# [Stored data entries]
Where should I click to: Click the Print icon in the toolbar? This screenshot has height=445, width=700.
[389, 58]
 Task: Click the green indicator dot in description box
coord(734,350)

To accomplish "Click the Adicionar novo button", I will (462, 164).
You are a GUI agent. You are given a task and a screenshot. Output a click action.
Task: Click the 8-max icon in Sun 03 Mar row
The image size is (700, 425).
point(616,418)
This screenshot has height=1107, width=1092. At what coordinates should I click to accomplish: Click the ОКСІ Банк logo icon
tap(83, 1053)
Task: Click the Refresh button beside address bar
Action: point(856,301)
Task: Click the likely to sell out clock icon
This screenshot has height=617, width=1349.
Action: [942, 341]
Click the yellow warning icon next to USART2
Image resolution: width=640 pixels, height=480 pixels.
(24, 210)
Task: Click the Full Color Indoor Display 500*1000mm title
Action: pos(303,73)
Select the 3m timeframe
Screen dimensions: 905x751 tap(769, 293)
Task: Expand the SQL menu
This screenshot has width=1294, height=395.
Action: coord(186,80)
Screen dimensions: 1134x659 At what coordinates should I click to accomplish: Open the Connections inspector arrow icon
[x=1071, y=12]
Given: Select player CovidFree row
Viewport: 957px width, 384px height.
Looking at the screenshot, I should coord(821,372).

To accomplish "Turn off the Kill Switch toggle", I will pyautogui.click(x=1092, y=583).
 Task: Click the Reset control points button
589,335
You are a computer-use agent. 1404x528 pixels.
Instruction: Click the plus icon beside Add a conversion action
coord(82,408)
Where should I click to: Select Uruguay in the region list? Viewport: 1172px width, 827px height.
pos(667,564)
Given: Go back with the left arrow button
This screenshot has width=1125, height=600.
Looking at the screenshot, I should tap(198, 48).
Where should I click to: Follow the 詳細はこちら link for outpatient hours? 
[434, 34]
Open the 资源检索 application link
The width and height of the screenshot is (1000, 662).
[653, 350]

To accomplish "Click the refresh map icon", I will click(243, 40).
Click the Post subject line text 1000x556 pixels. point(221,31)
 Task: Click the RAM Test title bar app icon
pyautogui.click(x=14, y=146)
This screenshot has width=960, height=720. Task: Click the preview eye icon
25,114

# [Your task]
Output the records exactly, including every line.

# [Task answer]
Where should I click to: Click the Print icon in the toolbar? This screenshot has height=445, width=700.
[389, 58]
 Task: Click the green indicator dot in description box
coord(734,350)

To accomplish "Click the Adicionar novo button", I will (462, 164).
You are a GUI agent. You are given a task and a screenshot. Output a click action.
Task: Click the 8-max icon in Sun 03 Mar row
The image size is (700, 425).
point(616,418)
This screenshot has height=1107, width=1092. At what coordinates should I click to accomplish: Click the ОКСІ Банк logo icon
tap(83, 1053)
Task: Click the Refresh button beside address bar
Action: point(856,301)
Task: Click the likely to sell out clock icon
This screenshot has height=617, width=1349.
Action: [942, 341]
Click the yellow warning icon next to USART2
Image resolution: width=640 pixels, height=480 pixels.
(24, 210)
Task: Click the Full Color Indoor Display 500*1000mm title
Action: pos(303,73)
Select the 3m timeframe
Screen dimensions: 905x751 tap(769, 293)
Task: Expand the SQL menu
This screenshot has width=1294, height=395.
Action: coord(186,80)
Screen dimensions: 1134x659 At what coordinates should I click to accomplish: Open the Connections inspector arrow icon
[x=1071, y=12]
Given: Select player CovidFree row
Viewport: 957px width, 384px height.
Looking at the screenshot, I should coord(821,372).

To accomplish "Turn off the Kill Switch toggle", I will pyautogui.click(x=1092, y=583).
 Task: Click the Reset control points button
589,335
You are a computer-use agent. 1404x528 pixels.
Instruction: Click the plus icon beside Add a conversion action
coord(82,408)
Where should I click to: Select Uruguay in the region list? Viewport: 1172px width, 827px height.
pos(667,564)
Given: Go back with the left arrow button
This screenshot has width=1125, height=600.
Looking at the screenshot, I should tap(198, 48).
Where should I click to: Follow the 詳細はこちら link for outpatient hours? 
[434, 34]
Open the 资源检索 application link
The width and height of the screenshot is (1000, 662).
[653, 350]

To accomplish "Click the refresh map icon", I will click(243, 40).
Click the Post subject line text 1000x556 pixels. point(221,31)
 Task: Click the RAM Test title bar app icon
pyautogui.click(x=14, y=146)
This screenshot has width=960, height=720. Task: Click the preview eye icon
25,114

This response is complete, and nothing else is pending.